I understand companies sculpt their advertising schemes differently depending on which market they are addressing. It’s the nature of the beast. When you are competing for market share, especially when there are many products that really aren’t all that different from what you are offering, you need to pimp your product in a way that hits potential customers square in the gut to get their attention and, more importantly, affection.
You need your advertising to reach people on a near visceral level; make a personal connection to those consumers that says “we understand you better than the other guys do. We get you.” So an advertising campaign will naturally be different depending on the market you’re pandering to, styling the pitch to address consumers in one locale in a way you’d never dream trying in a different location.
That said, in an InterWebTubes world, you’re not doing it in a vacuum. As the Dixie Chicks learned, what you say “over there” is gonna be heard back here, and could seriously bite you in the ass.

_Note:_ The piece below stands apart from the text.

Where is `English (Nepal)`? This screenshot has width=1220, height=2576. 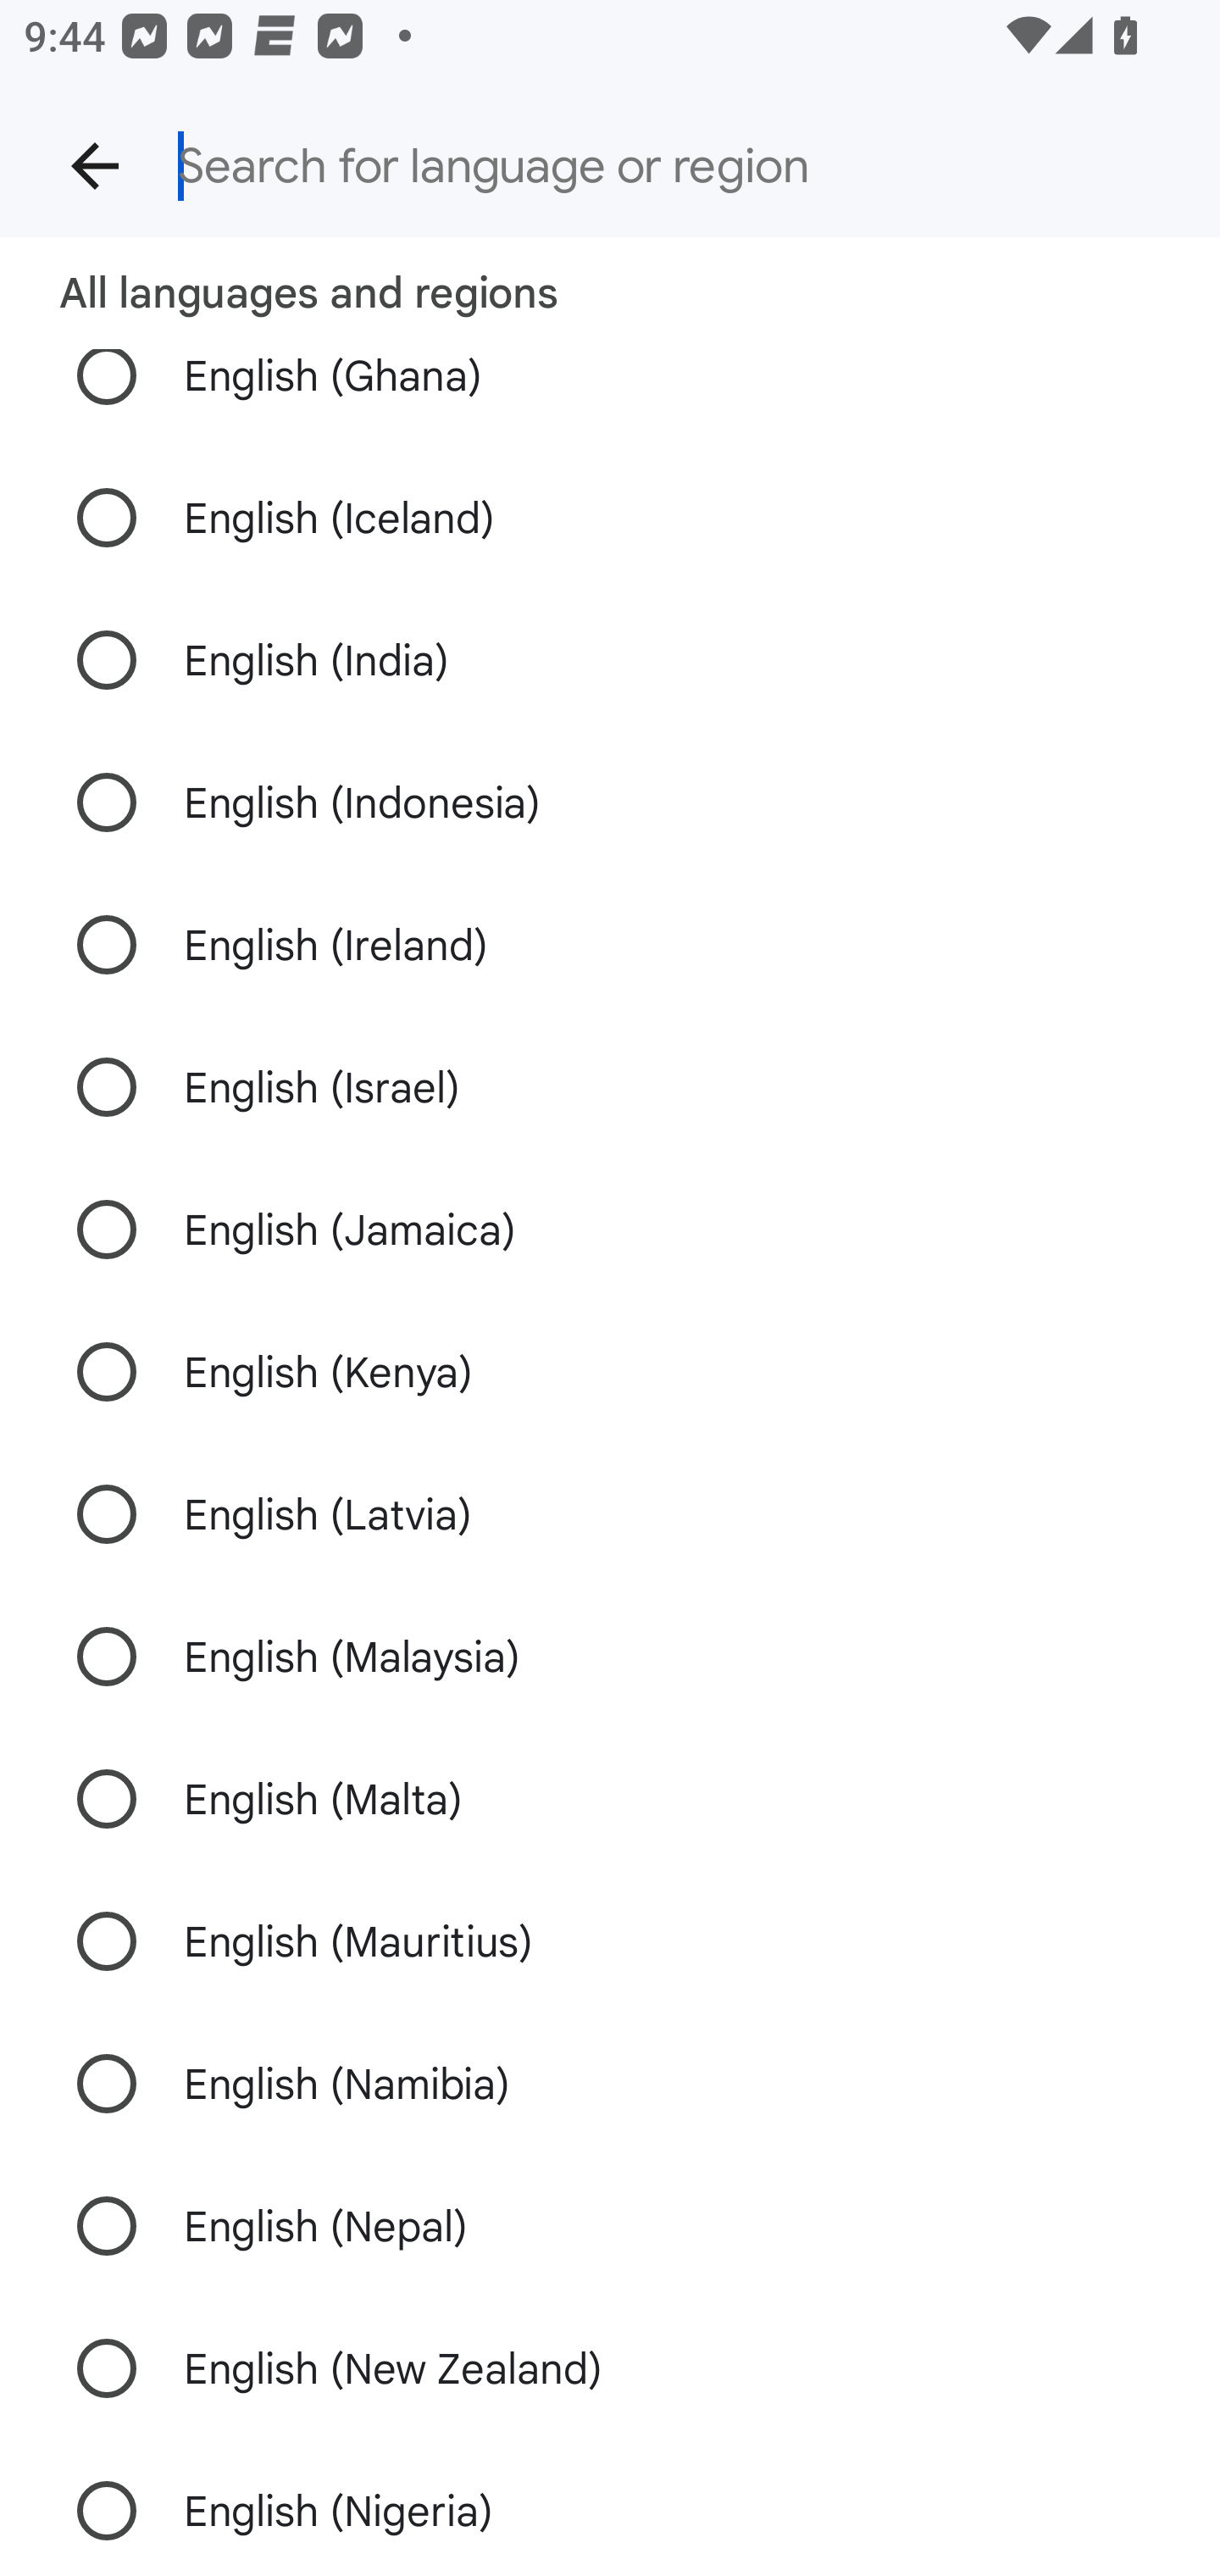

This simple truth seems to have eluded the folks at Absolut:
I can’t begin to explain how much FAIL! is contained in this advert. Absolut’s ad shop probably thought running this in some Mexico City magazine (and also on billboards) was “bold; edgy” or similar such nonsense, never considering that us gringos would get wind of it and be royally pissed that some vodka pimps would play this kind of pandering politics. I was never a fan, but now there is no way in hell I’ll buy their juice; the Igloo will only stock Stoli or Grey Goose.
I have a bunch of buddies who own bars, and sports-addled bar rats comprise my main coterie of friends; they are ALL going to be hearing about this bullshit.
via Gateway Pundit
UPDATE: I believe this qualifies as “shit hitting the fan.”














But Stoli sucks and Grey Goose is (gasp!) FRENCH, so how do you justify this little contradiction?
“I have a bunch of buddies who own bars, and sports-addled bar rats comprise my main coterie of friends; they are ALL going to be hearing about this bullshit.”
And they’ll stand there, and listen to you, and commiserate….and, after a week or so, go back to supplying whatever the people want, and whatever maximizes their profit.
As I have explained to earnest friends of mine, boycotts don’t WORK, in today’s age.
If they are not rooted in true, repeated, consistent outrage, they don’t leave enough of a mark to matter to a company’s bottom line (or the companies themselves wouldn’t do it, in the first place).
That’s the flip side to the myth of the “free market”, and the corporatist power you are willing to ignore (until IT bites you in the ass).
“But Stoli sucks and Grey Goose is (gasp!) FRENCH, so how do you justify this little contradiction?”
I’m a single-malt whiskey guy; the vodak that’s here is for guests.
What brand vodka do you supply for your guests?
Usually whatever is the cheapest on the liquor store’s shelf that isn’t “paint remover” on the quality scale.